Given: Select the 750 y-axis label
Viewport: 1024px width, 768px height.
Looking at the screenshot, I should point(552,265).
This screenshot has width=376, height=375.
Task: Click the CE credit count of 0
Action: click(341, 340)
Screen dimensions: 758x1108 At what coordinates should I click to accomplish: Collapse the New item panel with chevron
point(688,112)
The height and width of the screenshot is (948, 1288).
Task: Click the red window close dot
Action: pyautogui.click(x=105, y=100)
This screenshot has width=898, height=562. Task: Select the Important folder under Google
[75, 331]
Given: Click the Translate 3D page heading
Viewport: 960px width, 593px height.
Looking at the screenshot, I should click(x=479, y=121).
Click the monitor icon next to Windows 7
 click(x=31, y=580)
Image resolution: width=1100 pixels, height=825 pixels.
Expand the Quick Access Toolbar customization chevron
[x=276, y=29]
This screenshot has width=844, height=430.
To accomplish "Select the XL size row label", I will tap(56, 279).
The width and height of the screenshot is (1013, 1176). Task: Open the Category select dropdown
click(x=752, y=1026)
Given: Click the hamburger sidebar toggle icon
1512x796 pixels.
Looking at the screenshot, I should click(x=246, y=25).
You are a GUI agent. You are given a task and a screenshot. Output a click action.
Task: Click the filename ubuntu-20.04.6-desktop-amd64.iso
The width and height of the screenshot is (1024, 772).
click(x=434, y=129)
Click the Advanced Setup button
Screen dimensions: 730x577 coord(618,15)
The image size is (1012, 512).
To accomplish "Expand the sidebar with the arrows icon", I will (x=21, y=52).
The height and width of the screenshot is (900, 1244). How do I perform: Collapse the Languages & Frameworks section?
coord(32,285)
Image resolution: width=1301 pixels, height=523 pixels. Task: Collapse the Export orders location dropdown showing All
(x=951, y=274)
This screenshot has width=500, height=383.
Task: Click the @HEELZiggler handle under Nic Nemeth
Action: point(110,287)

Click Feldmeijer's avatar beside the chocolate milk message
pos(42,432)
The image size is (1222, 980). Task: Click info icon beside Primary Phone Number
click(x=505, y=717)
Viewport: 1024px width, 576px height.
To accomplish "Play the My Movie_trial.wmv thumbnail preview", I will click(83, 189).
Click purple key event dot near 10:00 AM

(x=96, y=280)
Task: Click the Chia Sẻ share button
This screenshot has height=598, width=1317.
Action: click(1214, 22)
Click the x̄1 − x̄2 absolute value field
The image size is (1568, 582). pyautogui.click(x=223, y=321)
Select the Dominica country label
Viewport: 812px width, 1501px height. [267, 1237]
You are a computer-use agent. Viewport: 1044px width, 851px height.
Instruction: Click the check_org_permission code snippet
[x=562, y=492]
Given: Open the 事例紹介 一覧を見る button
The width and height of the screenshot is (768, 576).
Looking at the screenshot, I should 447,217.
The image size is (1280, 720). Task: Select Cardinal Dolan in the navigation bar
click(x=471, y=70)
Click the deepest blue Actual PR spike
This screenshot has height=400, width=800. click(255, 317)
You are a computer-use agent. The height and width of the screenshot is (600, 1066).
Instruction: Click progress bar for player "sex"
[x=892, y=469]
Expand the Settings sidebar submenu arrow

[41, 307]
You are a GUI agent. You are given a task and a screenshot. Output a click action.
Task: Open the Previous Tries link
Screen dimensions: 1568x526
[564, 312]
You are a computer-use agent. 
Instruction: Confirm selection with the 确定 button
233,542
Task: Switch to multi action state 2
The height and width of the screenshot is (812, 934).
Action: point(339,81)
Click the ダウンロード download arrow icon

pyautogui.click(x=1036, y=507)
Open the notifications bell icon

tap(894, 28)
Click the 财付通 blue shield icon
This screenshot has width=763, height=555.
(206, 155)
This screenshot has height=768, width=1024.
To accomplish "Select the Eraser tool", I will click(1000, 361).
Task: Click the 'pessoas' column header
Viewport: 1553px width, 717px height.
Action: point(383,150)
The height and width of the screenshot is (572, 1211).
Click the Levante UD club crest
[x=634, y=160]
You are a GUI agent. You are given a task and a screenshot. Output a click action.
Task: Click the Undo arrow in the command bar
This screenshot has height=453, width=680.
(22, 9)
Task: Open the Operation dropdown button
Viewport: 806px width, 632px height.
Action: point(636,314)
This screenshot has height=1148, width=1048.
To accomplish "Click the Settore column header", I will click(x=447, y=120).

______________________________

TASK DETAILS =>
The whole listing is needed again, word for word.

SOLUTION TO THIS EXERCISE =>
Given: Select the 750 y-axis label
Viewport: 1024px width, 768px height.
Looking at the screenshot, I should point(552,265).
This screenshot has width=376, height=375.
Task: Click the CE credit count of 0
Action: click(341, 340)
Screen dimensions: 758x1108 At what coordinates should I click to accomplish: Collapse the New item panel with chevron
point(688,112)
The height and width of the screenshot is (948, 1288).
Task: Click the red window close dot
Action: pyautogui.click(x=105, y=100)
This screenshot has width=898, height=562. Task: Select the Important folder under Google
[75, 331]
Given: Click the Translate 3D page heading
Viewport: 960px width, 593px height.
Looking at the screenshot, I should click(x=479, y=121).
Click the monitor icon next to Windows 7
 click(x=31, y=580)
Image resolution: width=1100 pixels, height=825 pixels.
Expand the Quick Access Toolbar customization chevron
[x=276, y=29]
This screenshot has width=844, height=430.
To accomplish "Select the XL size row label", I will tap(56, 279).
The width and height of the screenshot is (1013, 1176). Task: Open the Category select dropdown
click(x=752, y=1026)
Given: Click the hamburger sidebar toggle icon
1512x796 pixels.
Looking at the screenshot, I should click(x=246, y=25).
You are a GUI agent. You are given a task and a screenshot. Output a click action.
Task: Click the filename ubuntu-20.04.6-desktop-amd64.iso
The width and height of the screenshot is (1024, 772).
click(x=434, y=129)
Click the Advanced Setup button
Screen dimensions: 730x577 coord(618,15)
The image size is (1012, 512).
To accomplish "Expand the sidebar with the arrows icon", I will (x=21, y=52).
The height and width of the screenshot is (900, 1244). How do I perform: Collapse the Languages & Frameworks section?
coord(32,285)
Image resolution: width=1301 pixels, height=523 pixels. Task: Collapse the Export orders location dropdown showing All
(x=951, y=274)
This screenshot has width=500, height=383.
Task: Click the @HEELZiggler handle under Nic Nemeth
Action: point(110,287)

Click Feldmeijer's avatar beside the chocolate milk message
pos(42,432)
The image size is (1222, 980). Task: Click info icon beside Primary Phone Number
click(x=505, y=717)
Viewport: 1024px width, 576px height.
To accomplish "Play the My Movie_trial.wmv thumbnail preview", I will click(83, 189).
Click purple key event dot near 10:00 AM

(x=96, y=280)
Task: Click the Chia Sẻ share button
This screenshot has height=598, width=1317.
Action: click(1214, 22)
Click the x̄1 − x̄2 absolute value field
The image size is (1568, 582). pyautogui.click(x=223, y=321)
Select the Dominica country label
Viewport: 812px width, 1501px height. [267, 1237]
You are a computer-use agent. Viewport: 1044px width, 851px height.
Instruction: Click the check_org_permission code snippet
[x=562, y=492]
Given: Open the 事例紹介 一覧を見る button
The width and height of the screenshot is (768, 576).
Looking at the screenshot, I should 447,217.
The image size is (1280, 720). Task: Select Cardinal Dolan in the navigation bar
click(x=471, y=70)
Click the deepest blue Actual PR spike
This screenshot has height=400, width=800. click(255, 317)
You are a computer-use agent. The height and width of the screenshot is (600, 1066).
Instruction: Click progress bar for player "sex"
[x=892, y=469]
Expand the Settings sidebar submenu arrow

[41, 307]
You are a GUI agent. You are given a task and a screenshot. Output a click action.
Task: Open the Previous Tries link
Screen dimensions: 1568x526
[564, 312]
You are a computer-use agent. 
Instruction: Confirm selection with the 确定 button
233,542
Task: Switch to multi action state 2
The height and width of the screenshot is (812, 934).
Action: point(339,81)
Click the ダウンロード download arrow icon

pyautogui.click(x=1036, y=507)
Open the notifications bell icon

tap(894, 28)
Click the 财付通 blue shield icon
This screenshot has width=763, height=555.
(206, 155)
This screenshot has height=768, width=1024.
To accomplish "Select the Eraser tool", I will click(1000, 361).
Task: Click the 'pessoas' column header
Viewport: 1553px width, 717px height.
Action: point(383,150)
The height and width of the screenshot is (572, 1211).
Click the Levante UD club crest
[x=634, y=160]
You are a GUI agent. You are given a task and a screenshot. Output a click action.
Task: Click the Undo arrow in the command bar
This screenshot has height=453, width=680.
(22, 9)
Task: Open the Operation dropdown button
Viewport: 806px width, 632px height.
Action: point(636,314)
This screenshot has height=1148, width=1048.
To accomplish "Click the Settore column header", I will click(x=447, y=120).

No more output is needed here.